Her eyes scanned the room, dismissing every woman there with a flick of her gaze.

"There's nobody here for you. You're just saying that to spite me, to hurt me because I'm happy with Mark."

Mark chuckled, a low, nasty sound.

"Don't be so hard on him, Soph," he said, stepping forward. "Maybe he found a local single mom desperate enough to take him in. Someone with a couple of kids already, looking for a handout."

The insult was clear, a deliberate jab at Ethan's pride and supposed desperation.

Ethan' s jaw tightened, a muscle twitching in his cheek.

He stood up slowly, his height making Mark take an involuntary step back.

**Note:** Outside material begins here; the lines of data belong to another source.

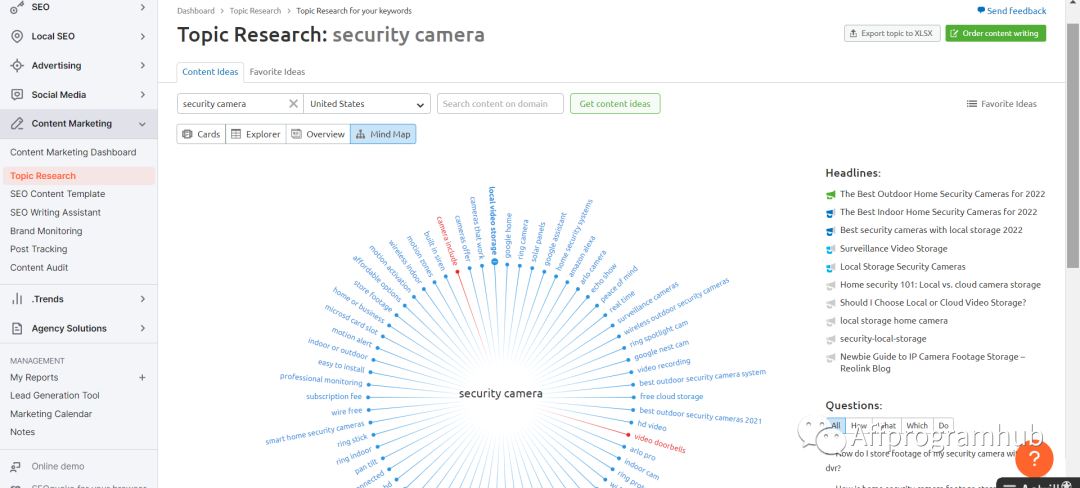1080x488 pixels.
Task: Click the Local SEO pin icon
Action: tap(17, 36)
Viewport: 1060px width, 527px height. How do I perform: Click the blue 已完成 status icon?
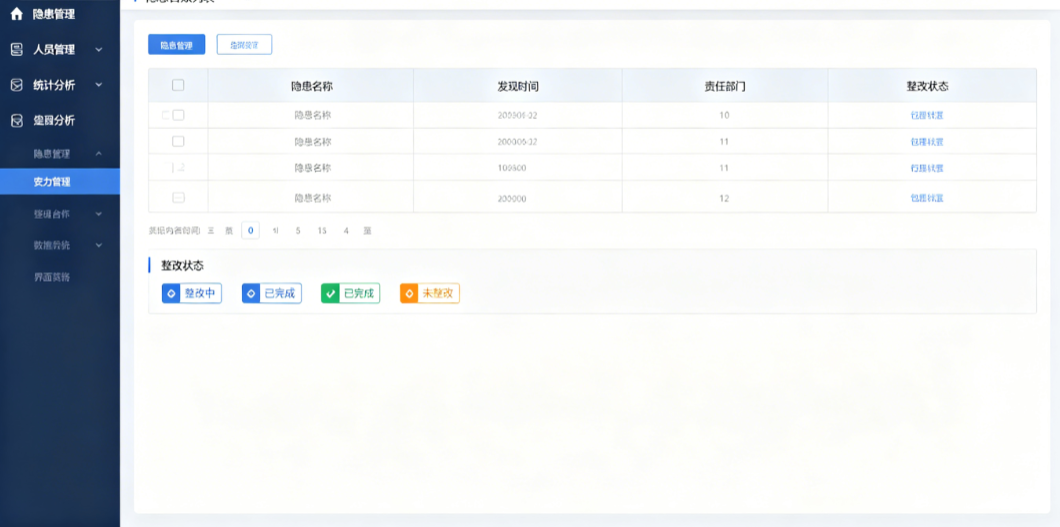pos(251,293)
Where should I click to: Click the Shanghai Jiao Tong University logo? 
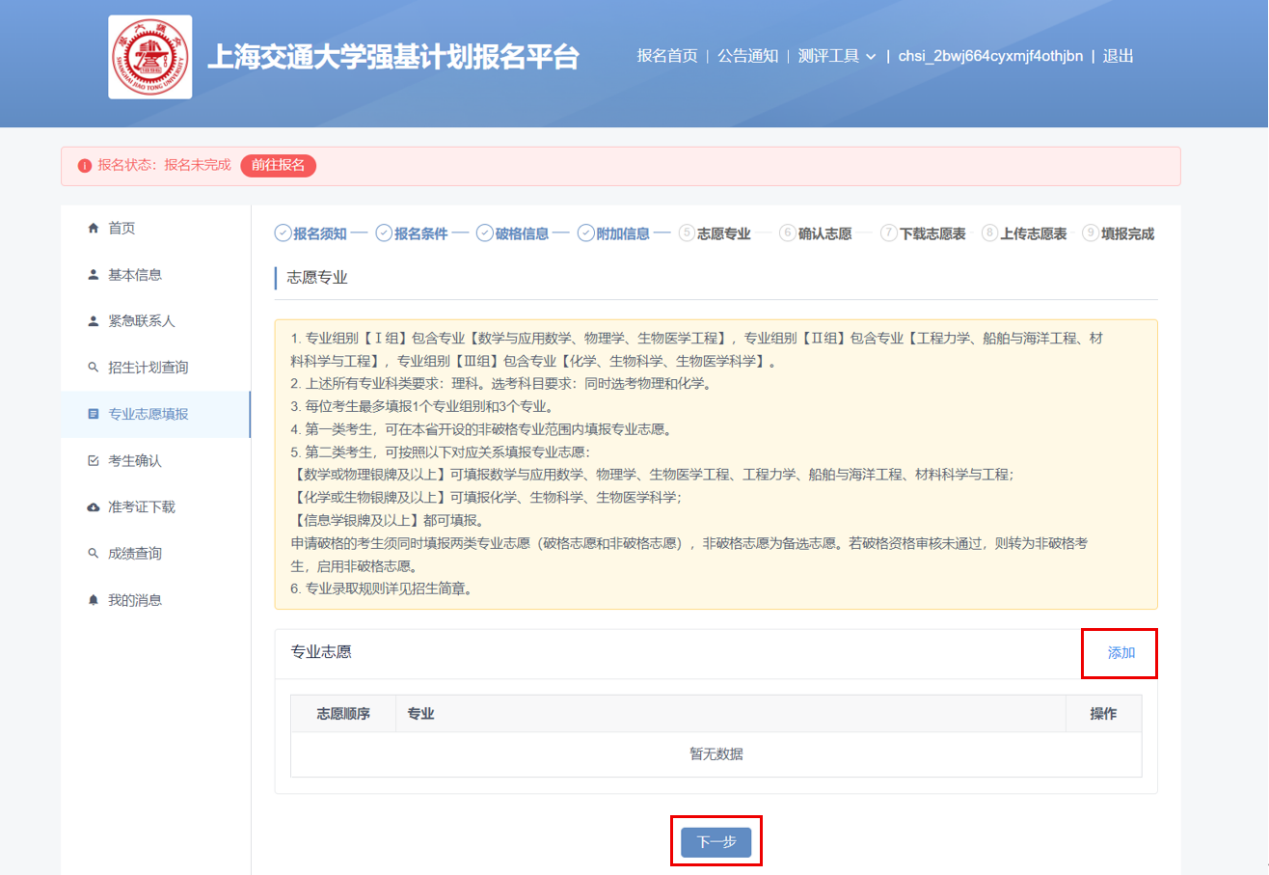(150, 57)

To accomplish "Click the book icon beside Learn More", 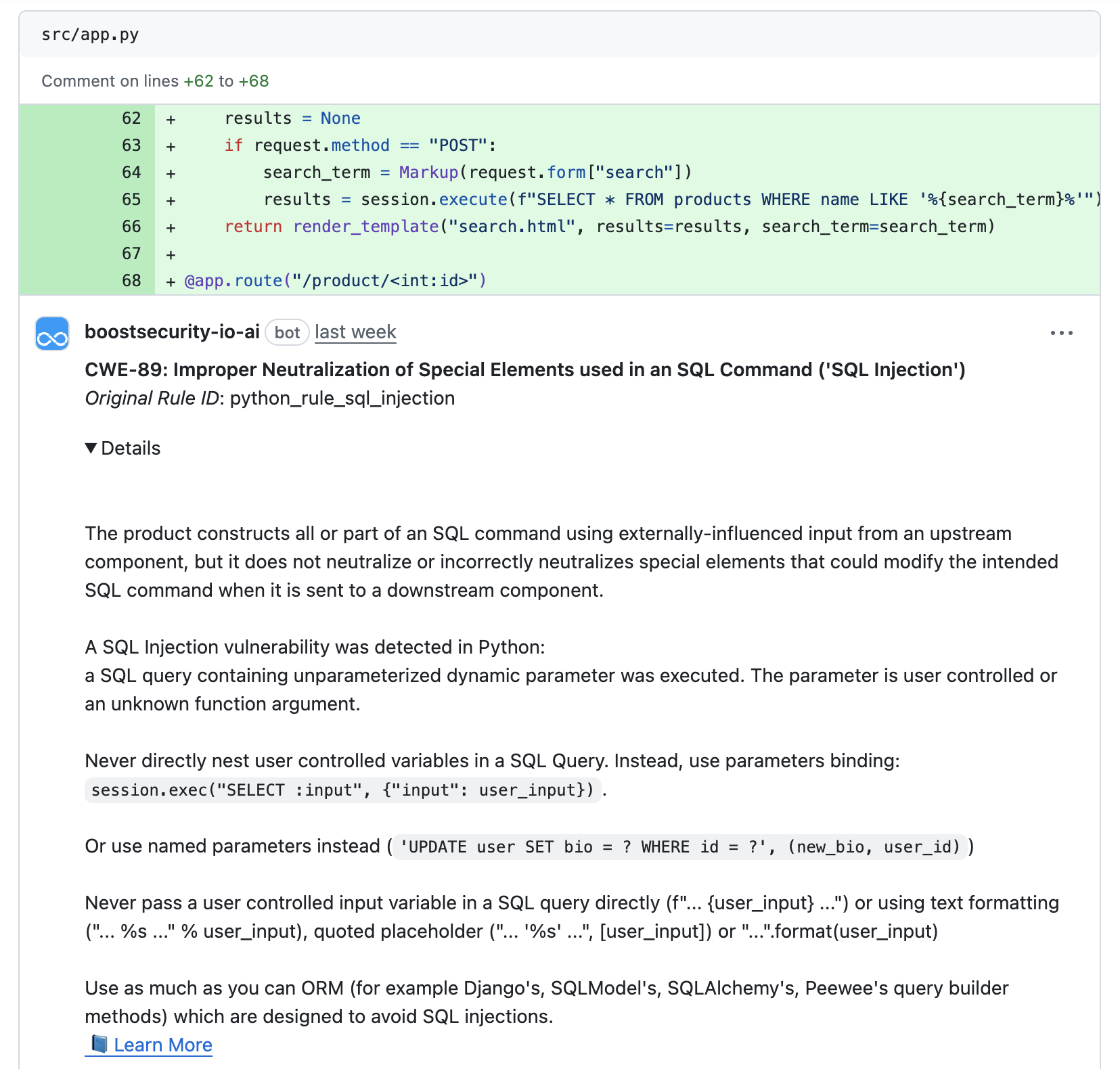I will (x=99, y=1044).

"You don't get to talk about my wife," Ethan said, his voice quiet but laced with steel. "You don't know her, and you're not worthy of even saying her name."

His defiance only fueled Sophia's fury.

Her eyes darted around his desk, searching for something to validate her own narrative, her own sense of control.

They landed on a small cardboard box filled with colorful, clumsily made friendship bracelets.

"What are these?" she asked, a sneer in her voice. "Are these for me? A pathetic little gift to try and win me back?"

Ethan' s heart gave a small, painful lurch.

Those bracelets were not for her.

They were made by the children of his colleagues, a sweet, innocent gift for his wife, a woman they had never met but had heard so much about. They were a symbol of the simple, genuine kindness he had found in this town, a stark contrast to the venom standing in front of him.

He remembered the day five years ago, the false accusations of corporate espionage Mark had engineered, the way Sophia had looked at him with cold disappointment, choosing to believe the lie rather than the man she claimed to love. She had cast him out without a second thought.

"Sophia," Ethan said, his voice flat and final. "Get out."

"You don't tell me what to do!" she screamed.

Her rage, finding no other outlet, focused on the box.

With a sweep of her arm, she knocked the bracelets off the desk. They scattered across the floor like fallen leaves.

Then, deliberately, she stomped on them.

She ground the colorful threads and cheap plastic beads into the dirty floor with the heel of her expensive shoe, a look of vicious satisfaction on her face.

"Pathetic," she spat, a final insult before turning on her heel.

Mark gave Ethan one last triumphant smirk and followed her out the door.

Ethan stared down at the crushed bracelets.

The pure, innocent affection they represented had been trampled underfoot by the casual cruelty of his past.

For the first time in five years, the quiet peace of Havenwood was shattered, and a cold, hard anger began to burn in its place.